Review for NeurIPS paper: A Game Theoretic Analysis of Additive Adversarial Attacks and Defenses

NeurIPS 2020

A Game Theoretic Analysis of Additive Adversarial Attacks and Defenses

Review 1

Summary and Contributions: The authors provide a game theoretic analysis of the game played between attackers and defenders of a given neural network. Instead of changing the weights, the defender (like the attacker) can only change the input in an additive sense. The paper presents arguments that under these constraints the combination of randomized smoother (for the defender) and fast gradient method (for the attacker) form a Nash equilibrium for this game.

Strengths: * The paper addresses a new game in the context of adversarial examples * To my knowledge the paper provides the first claim on a Nash equilibrium for visual perception

Weaknesses: * The presented claims only hold for a locally linear classifier * The claim that the linearity assumption is only violated close to a set of measure 0 is correct. This set has a codimension of 2 in a space of multi-thousand dimensions. Every point that is epsilon-close to this set lies on the codimensional 2 subset after it is dilated by an epsilon ball. It is not clear why this should not cover a large portion of the image domain. * It is not clear why the presented game is practically relevant. That both players add a perturbation to each sample does not seem to reflect the scenario where a classifier is released and the attacker tries to fool it after its release.

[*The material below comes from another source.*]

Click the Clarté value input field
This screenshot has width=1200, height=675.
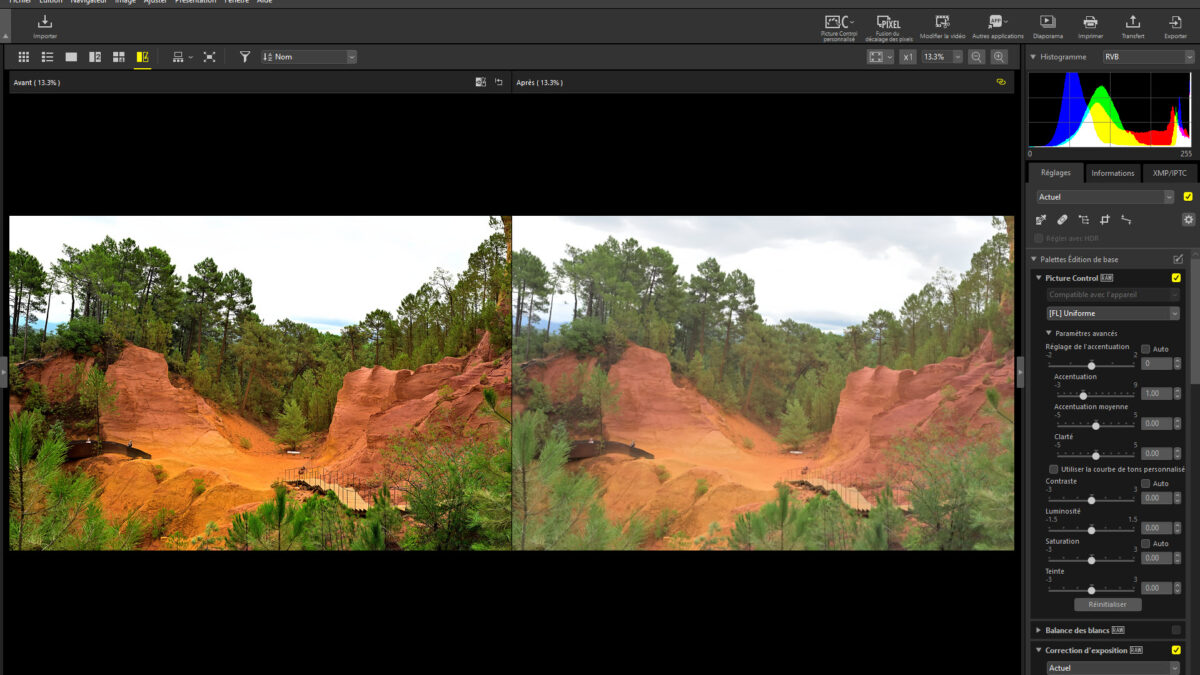[x=1156, y=453]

Correctness: The claims with respect to the local linearity are not proven. It appears to be incorrect. As a consequence, the presented work might only be true for a linear classifier.

Clarity: The paper is easy to read.

Relation to Prior Work: I did not miss any relevant prior work.

Reproducibility: Yes

Additional Feedback: Post-rebuttal comments: My two major concerns were with respect to 1) practical relevance and 2) the epsilon-closeness to a co-dimension 2 subset. The practical relevance is not addressed properly. The main problem is not that attacker and defender know of each other, but that both are only allowed to change the image. Somehow it makes more sense to me that the defender can also change the weights as in the classical adversarial training setting. I cannot imagine a scenario were the presented scenario is practically relevant. The epsilon-closeness is not clear. The authors explain in their rebuttal that it is in fact an open research question. I agree with the argument that it is difficult to find a co-dim-2-subset. The paper stated that this claim is still true after an epsilon-dilation. This is hard for me to believe without any proper proof. Therefore, I do not see enough arguments to change my vote and recommend to reject the paper at its current stage.

Review 2

Summary and Contributions: The authors model the problem of perturbation-based attacks and defenses for a given two-class classifier as a zero-sum simultaneous game. The main result shows that, under particular restrictions, the FGM attack and randomized smoothing forms an optimal Nash Equilibrium of the game. When samples are finite, the authors showcase a method to obtain an approximation of the defense strategy at the optimal equilibrium and prove that the approximate solution approaches the true equilibrium strategy quickly as $n$ increases.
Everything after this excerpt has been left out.